In a half hour, a couple things were established. She was right – it wasn’t easy. He was right – it was fun. He did have a good ear for the sounds, and was quickly parroting sentences. Understanding them and constructing them would clearly be a challenge.

Eventually, the topic of discussion wandered off languages, and on to other things, more talk about who they were, where they were going. She persuaded him to talk about Marsha a little, about the frustrations he’d had in trying to cope with his marriage coming to an end, some of the insights he’d had, and that led to some insights of their own.

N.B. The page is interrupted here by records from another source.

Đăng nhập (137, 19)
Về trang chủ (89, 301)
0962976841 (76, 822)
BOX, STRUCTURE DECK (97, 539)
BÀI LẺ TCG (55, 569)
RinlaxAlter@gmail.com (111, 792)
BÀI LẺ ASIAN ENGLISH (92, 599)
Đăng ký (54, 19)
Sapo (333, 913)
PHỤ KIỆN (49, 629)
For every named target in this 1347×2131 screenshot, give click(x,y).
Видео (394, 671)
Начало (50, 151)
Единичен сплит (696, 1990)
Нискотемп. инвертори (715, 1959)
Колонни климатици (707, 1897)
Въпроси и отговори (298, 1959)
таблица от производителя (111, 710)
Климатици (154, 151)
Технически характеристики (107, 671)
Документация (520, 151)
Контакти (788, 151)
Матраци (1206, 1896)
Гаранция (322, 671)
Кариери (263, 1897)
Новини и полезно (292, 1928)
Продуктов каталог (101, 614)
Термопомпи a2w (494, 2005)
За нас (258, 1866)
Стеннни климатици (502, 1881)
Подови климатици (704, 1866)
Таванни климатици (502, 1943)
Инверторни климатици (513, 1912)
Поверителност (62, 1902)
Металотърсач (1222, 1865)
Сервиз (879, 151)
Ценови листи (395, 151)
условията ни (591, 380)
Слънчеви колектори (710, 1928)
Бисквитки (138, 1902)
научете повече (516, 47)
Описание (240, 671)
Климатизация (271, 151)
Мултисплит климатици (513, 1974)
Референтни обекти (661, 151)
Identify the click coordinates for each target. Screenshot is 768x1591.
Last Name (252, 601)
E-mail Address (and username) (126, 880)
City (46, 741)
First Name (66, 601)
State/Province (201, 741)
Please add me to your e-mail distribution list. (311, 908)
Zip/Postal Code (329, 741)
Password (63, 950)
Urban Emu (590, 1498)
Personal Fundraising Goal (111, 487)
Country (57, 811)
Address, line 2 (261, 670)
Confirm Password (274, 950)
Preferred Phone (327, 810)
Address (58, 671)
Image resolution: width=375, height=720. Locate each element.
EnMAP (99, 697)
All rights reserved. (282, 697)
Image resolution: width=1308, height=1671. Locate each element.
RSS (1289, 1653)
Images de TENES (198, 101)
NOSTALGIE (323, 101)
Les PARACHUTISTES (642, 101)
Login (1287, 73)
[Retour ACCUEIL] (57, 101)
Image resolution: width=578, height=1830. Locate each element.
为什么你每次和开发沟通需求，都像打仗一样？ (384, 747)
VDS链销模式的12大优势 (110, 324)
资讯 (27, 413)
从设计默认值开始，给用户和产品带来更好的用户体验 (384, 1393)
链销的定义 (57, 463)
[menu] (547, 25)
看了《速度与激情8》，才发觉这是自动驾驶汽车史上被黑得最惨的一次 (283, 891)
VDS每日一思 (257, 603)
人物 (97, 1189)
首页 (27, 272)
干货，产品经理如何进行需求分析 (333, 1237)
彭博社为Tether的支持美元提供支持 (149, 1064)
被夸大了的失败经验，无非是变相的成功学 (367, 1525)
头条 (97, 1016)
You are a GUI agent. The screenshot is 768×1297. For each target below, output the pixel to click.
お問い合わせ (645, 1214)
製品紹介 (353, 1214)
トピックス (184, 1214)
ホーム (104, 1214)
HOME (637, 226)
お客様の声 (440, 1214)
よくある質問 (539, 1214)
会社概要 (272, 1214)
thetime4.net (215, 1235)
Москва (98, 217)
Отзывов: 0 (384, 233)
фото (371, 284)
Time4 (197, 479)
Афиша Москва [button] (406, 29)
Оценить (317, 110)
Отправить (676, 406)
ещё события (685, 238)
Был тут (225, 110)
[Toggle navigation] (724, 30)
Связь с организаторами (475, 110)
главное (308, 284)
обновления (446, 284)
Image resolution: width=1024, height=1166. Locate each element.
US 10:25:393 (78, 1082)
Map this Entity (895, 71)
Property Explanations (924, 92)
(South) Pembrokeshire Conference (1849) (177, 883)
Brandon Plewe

Eventually, it grew late. "Debbie," he told her, moving around to get up. "This has been one of the most interesting and fun evenings of my life, but unlike some ad salespeople who work five days, I have to work tomorrow morning, then deliver a washer and dryer right after lunch. Maybe we could get together again after that."

"I know it’s late," she said, getting up herself. "But if anything, I’ve enjoyed this evening more than you have. Tomorrow afternoon sounds like a great idea."

They met by the front door. What started as a handshake turned into a hug. She was warm and firm in his arms, a little shorter. The hug went on and on, and soon turned into a kiss. After his time at the Redlite Ranch, he recognized a lot more power in a kiss than he once had.

Eventually their lips came apart. She looked up at his face, and he stared down into her big, beautiful brown eyes as in a pleading, hopeful voice hardly louder than a whisper she said the words that thrilled him as no others had in months, even years: "Danny, please don’t go."